Setze das Interview über die Dorfbeschreibung „Schnutenbach“ im Anschluss an die letzte Antwort von Karl-Heinz fort.

> **AUSGANGSTEXT**
----

Ingo: Was gefällt Dir besonders gut? Welches Verbesserungspotenzial siehst Du bezüglich „Schnutenbach“?

Karl-Heinz: Um ganz ehrlich zu sein, war es nach so vielen Stunden der kreativen Arbeit ein echter Herzenswunsch von mir, diese Dorfbeschreibung endlich einmal in ordentlich gedruckter Form auch einem größeren Publikum zugänglich zu machen. Mir ist völlig bewusst, dass „Schnutenbach“ alles andere als perfekt ist – immerhin ist es bis auf die Grafiken sozusagen eine „One-Man-Show“, aber irgendwo muss ja auch noch Luft nach oben sein. Als sofort spielbereite Basis für ein schönes Kampagnenspiel bietet sich das Dorf in jedem Fall an und ich finde, in der deutschen Rollenspielszene fehlte schon lange mal wieder eine solche Dorfbeschreibung. Besonders gut gefällt mir persönlich am Buch, dass wirklich fast alle Charaktere bzw. Einwohner des Dorfes und die angetroffenen Kreaturen sowohl umfangreiche Beschreibungen und ihr Porträt besitzen, sodass der Spielleiter – und damit auch die Spieler – gleich wissen, wer ihnen da gegenübersteht. Außerdem kann man mit der Dorfbeschreibung eigentlich sofort losspielen, denn neben dem Dorf selbst sind in dem prall gefüllten Band auch mehrere kleine und größere Abenteuer sowie eine ausführliche Begegnungsliste enthalten. Mir war immer wichtig, auch das umzusetzen, was ich als Leser und Spielleiter eines solchen Bandes erwarte. Ich habe auch bereits mehrere Abenteuer und einen Erweiterungsband mit vielen Informationen und Beschreibungen zur Umgebung Schnutenbachs vorbereitet, die Geschichte ist also noch lange nicht am Ende. Was man noch besser machen könnte? Das werden wohl die Leser entscheiden, denn es ist klar, dass ich noch jahrelang an dem Buch hätte herumtüfteln können, wirklich „perfekt“ wäre es wohl nie geworden; so aber hoffe ich, den Käufern eine tolle Dorfbeschreibung mit vielen Ideen und farbenfrohen Charakteren zu einem fairen Preis anbieten zu können. Und ich denke, das ist auch ganz gut gelungen.

----

> **Daten zur Position von Wörtern und Elementen**

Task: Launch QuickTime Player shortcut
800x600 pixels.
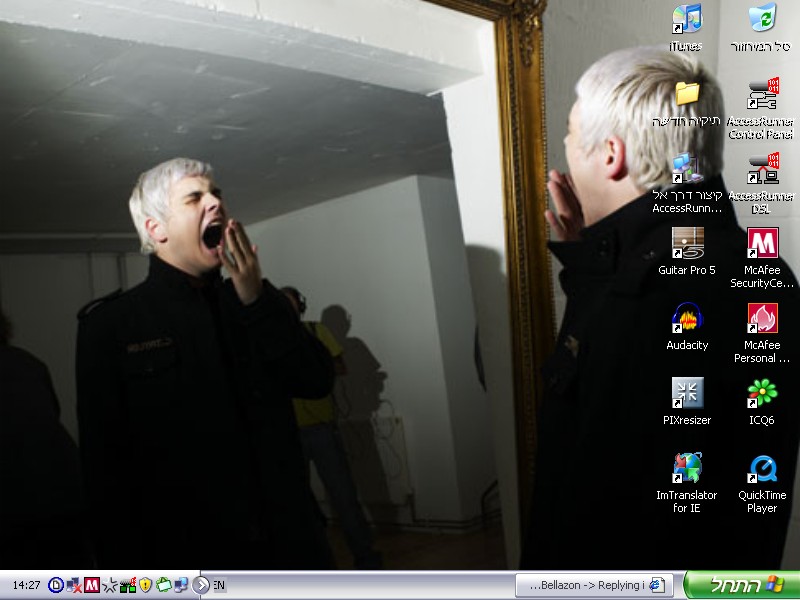Action: [x=762, y=469]

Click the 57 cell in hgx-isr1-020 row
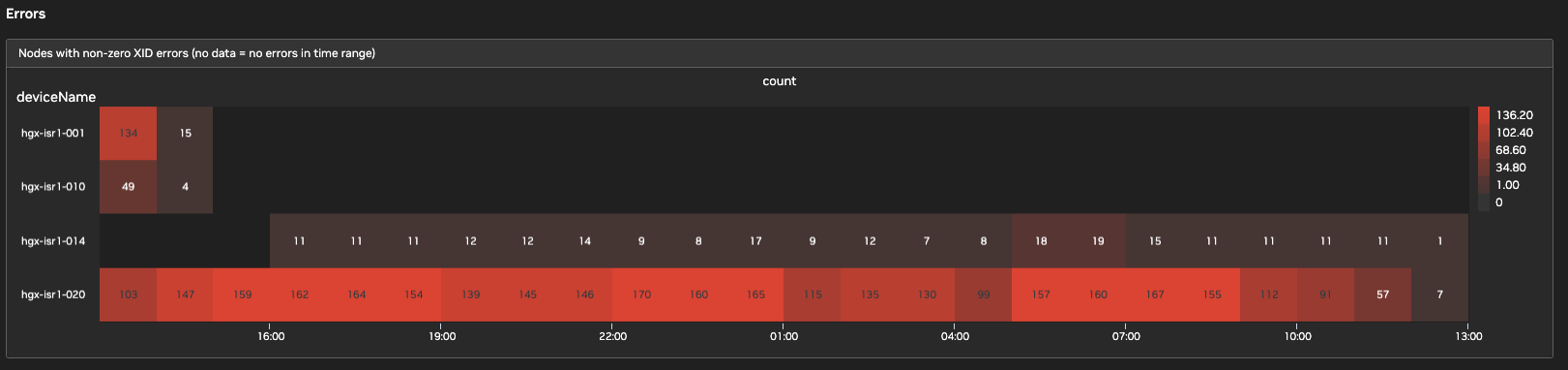[1383, 294]

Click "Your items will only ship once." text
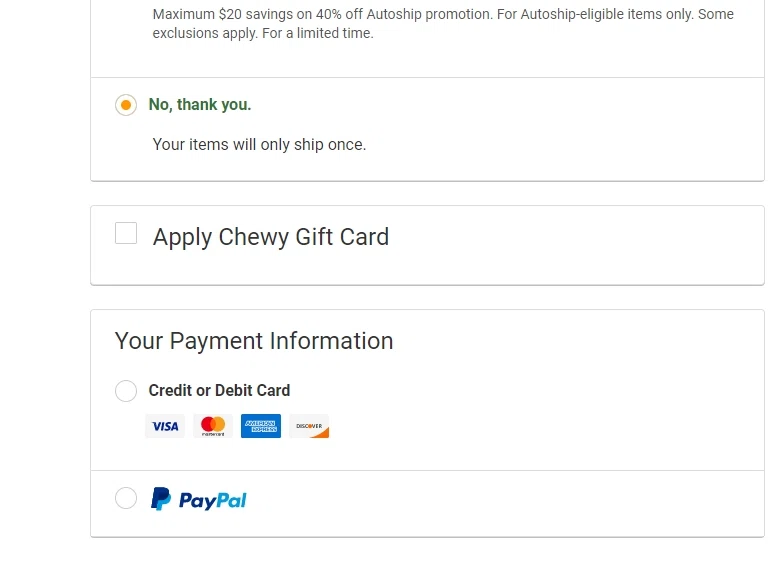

----

> **LÖSUNG**
Ingo: Gibt es darüber hinausgehend weitere Ideen rund um „Schnutenbach“? Plant ihr beispielsweise eine entsprechende Abenteuersammlung oder gar eine Kampagne? Gibt es diesbezüglich eine konkrete Planung?

Karl-Heinz: Wie bereits kurz erwähnt habe ich das Material für drei komplette Abenteuerbände schon hier vorliegen, die wohl ab dem kommenden Jahr so nach und nach publiziert werden. Besonders erwähnenswert ist auch der Ausbauband „Schnutenbach – Jenseits der Grenzen“, in dem neben neuen Abenteuern dann auch die Burg der Fürstin von Geissler, eine geheime Elfensiedlung und vor allem das Nachbardorf Stammhausen beschrieben werden sollen. Ideen habe ich auf jeden Fall noch mehr als genug …

Ingo: Herzlichen Dank für dieses Interview. An dieser Stelle bietet sich die Gelegenheit, ein paar Worte über Deine aktuellen Pläne und Projekte zu verlieren. Was steht bei Dir als Nächstes an?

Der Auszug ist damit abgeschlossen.